After 14 years of construction and three phases of renovations, the first and second floors of Old North are open to students and faculty at the University of Central Oklahoma.

Although the third and fourth floors are still under construction, the building has undergone many changes over the last several years, according to the director of architectural and engineering services, David Stapleton.

“Old North has changed dramatically, much like building a ship in a bottle.

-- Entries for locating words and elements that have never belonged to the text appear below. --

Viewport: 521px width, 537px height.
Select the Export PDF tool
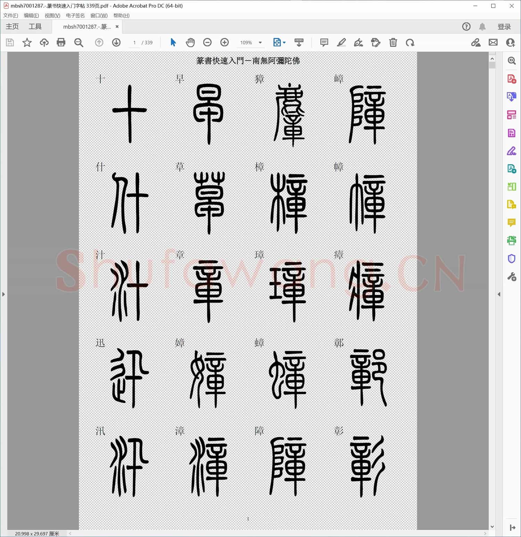point(511,97)
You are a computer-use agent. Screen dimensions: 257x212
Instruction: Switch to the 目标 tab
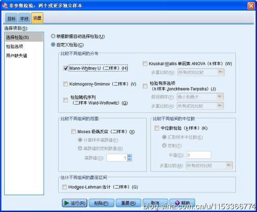tap(11, 18)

The entire interior structure-floors, walls, ceilings [have] been removed and a new steel frame concrete floor structure has been installed while leaving the original exterior sandstone walls and roofing in place,” Stapleton said.

Stapleton also said Old North has a new air conditioning and heating system, lighting, ceilings, flooring and interior walls.

While there have been classes held at Old North and some faculty members have begun to move in to new offices located on the first floor, Stapleton said there are some last minute touch-ups to be made.

According to Stapleton, items including some flooring, cleaning, lighting and landscaping are being done to finish the construction.

 

“The third and fourth floors will be formally turned over to UCO by the end of next week, Jan. 20.  Again, final work is in progress and clean-up is next. The work, in its entirety-interior and exterior, is to be complete by mid-February with the contractor off site and all construction fences removed,” Stapleton said.

At the start of the semester, professors and faculty members in the psychology department moved back into to Old North after having to leave when it first closed down.

According to the chair of the psychology department, Mark Hamlin, the professors love being back in the new interior of the building, but they also appreciate the original exterior of Old North.

“I don’t know who’s in charge of making the decisions, but they did a great job in terms of picking out wood and stain, leaving brick and rock exposed in some of the offices…All of our faculty are just really excited,” Hamlin said.

According to Hamlin, students will benefit from the renovations because of the new classroom space and the connection to such a historic building.

“A lot of students that have attended UCO may remember taking classes here and so now we’ve got the next generation and the goal with the classrooms is to try to get as many students to have an Old North experience,” Hamlin said.

According to Stapleton, the Old North project officially began in the early 2000s and has gone through a long remodeling process.

“The project has been accomplished as funding allowed over three major phases of work that began in 2002 to 2004, continued in 2008 to 2010 and once again from 2014 to 2016,” Stapleton said.

Stapleton also said there were several companies that have been part of the completion of Old North over the last several years.

 

“The Architectural firm from start to finish is Miles Associates, Oklahoma City.  Bud Miles and Mark Gandy followed this project since 2002.  We’ve had three construction companies – Mid Continental Construction did Phase I, McNatt Construction Phase II and CMSWillowbrook Phase III,” Stapleton said.

According to Stapleton, funding for Old North has come from several different places, but primarily the funds are from private giving, 1997 State General Obligation Bond funds and other institutional support organizations.

“The total cost of all three phases of work is approximately 14 million dollars for about 44,000 square feet of space, designed and built over a 14-year time line,” Stapleton said.

Stapleton views the reopening of Old North as a way for the Edmond community to reconnect with a piece of the past.

“The history of UCO, of Edmond [and] of Oklahoma is wound up in Old North and the image of Old North has been central to much of the history of not just Edmond, but Oklahoma City and the state.  Old North opened for classes on January 3, 1893. We reopened for classes January 10, 2017,” Stapleton said.